Kensho at the Bedfellow is a feature film I’ve been working on for four years — three times as long if you count the writing and development process. It’s an existential drama about consciousness, a socially-relevant story of hope and life-purpose, a sexy NYC odyssey, and a labor-of-love.

We’re in pre-sale on iTunes with a wide-release next week, and I’m urging you not to buy it.

At least not on March 8th.

March 8th (International Women’s Day) — will be “A Day Without a Woman,” a general strike being organized by The Women’s March on Washington and its allies in which anyone, anywhere can participate through a one-day demonstration of economic solidarity.

Women will take off work, businesses will close their doors, and people everywhere will refrain from purchases in stores or online.

This radical day of action is intended to highlight “the economic power and significance that women have in the US and global economies, while calling attention to the economic injustices women and gender nonconforming people continue to face.”

When I learned this was being organized, I immediately knew our long-awaited release date (also planned for March 8th) had to push a day. Supporting women’s rights with my friends around the world became a choiceless option. As the Women’s March eloquently states:

“Women’s rights are human rights, regardless of a woman’s race, ethnicity, religion, immigration status, sexual identity, gender expression, economic status, age or disability.”

Participating in the Women’s March in downtown LA was nothing short of revelatory. I’ve never seen anything like it before in my life. It was passionate, liberating, non-violent, and unifying — especially in the context of the Women’s March on Washington and marches around the globe. Video that I shot of the event I later posted on Instagram — dubbing it “Rogue One Million.”

Two women featured in the video, Rebecca Zahler and Angie Vroom, run the excellent feminist podcast, Don’t Waste Your Pretty. “When women, immigrants, people of color, LGBTQ people, Jews and Muslims are all being actively threatened,” they said in a joint statement, “it’s our job to physically show up — using the power of our collective voices and bodies to fight injustice wherever we see it.”


Friends, family, and members of the cast and crew will be participating in the strike on the 8th and are encouraging our supporters not to support Kensho for a day. Those close to the project know, in fact, that the heroine in my film would’ve been the first one to encourage the same. Kate Darrow would have marched on Washington in January and she most certainly would strike with us on March 8th.

As in all great hero journeys, at the heart of Kensho is this equally great heroine. Kate is a character I wrote based in no small part on a few amazing women in my life and is played fearlessly by Kaley Ronayne in a star-making performance. She’s strong, soulful, independent, adventurous and she helps organize and lead her own rally in the film with the International Rescue Committee — the real-life humanitarian aid organization where Kate works and with whom we partnered in making the film.

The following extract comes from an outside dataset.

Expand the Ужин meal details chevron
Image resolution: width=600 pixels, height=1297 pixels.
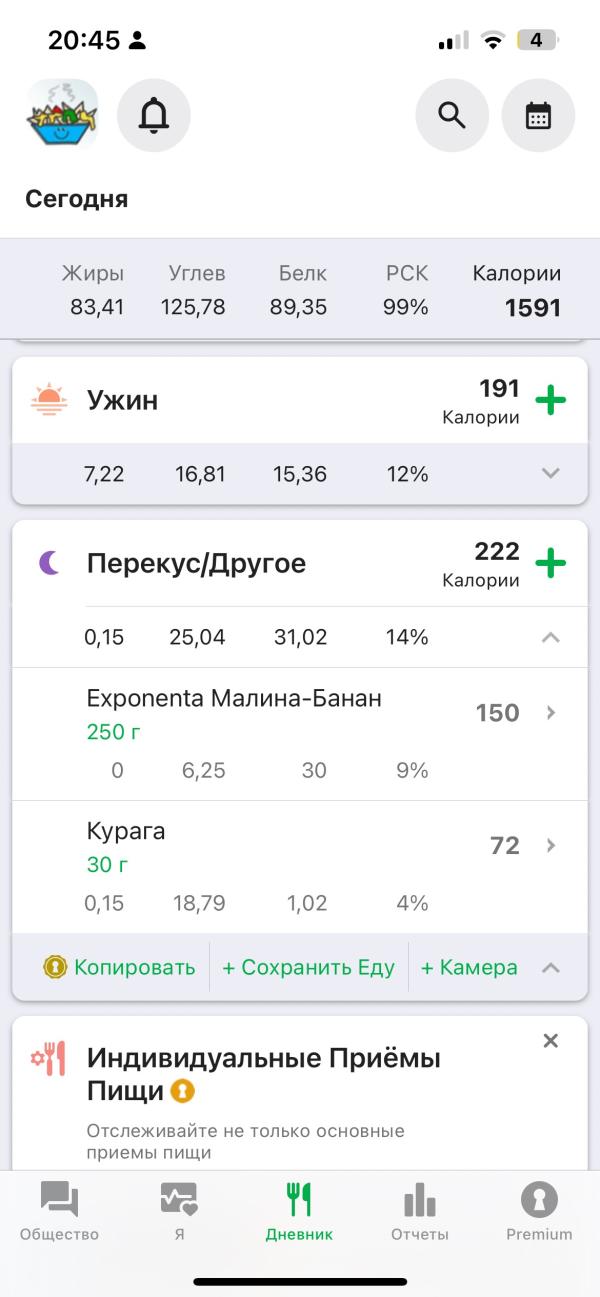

A percentage of net-profits of our iTunes sales will go directly to the IRC’s humanitarian efforts around the world. Their refugee resettlement program (which is a central storyline in Kensho) is the gold standard in over 40 countries and 29 US cities, helping millions upon millions survive, recover, and regain control of their future.


In light of recent news and the refugee resettlement crisis, I’m even more emboldened to make that contribution meaningful.

But let’s do so on March 7th and on March 9th … On March 8th, we’ll be on strike and wearing red in solidarity with the Women’s Movement. Why red? It signifies revolutionary love and sacrifice. It’s not only the color of energy, action, determination, and leadership, but also has the precedent of being associated with the labor movement.

Let’s join forces in this massive, non-violent demonstration for women’s rights. And let’s do so from a place of internal (as well as external) peace. In addition to connecting with The Movement’s Unity Principles here — I also found one of their Guiding Principles to be particularly inspiring:

“Principle 5: Avoid internal violence of the spirit as well as external physical violence … specific activities must be designed to maintain a high level of spirit and morale during a nonviolent campaign.”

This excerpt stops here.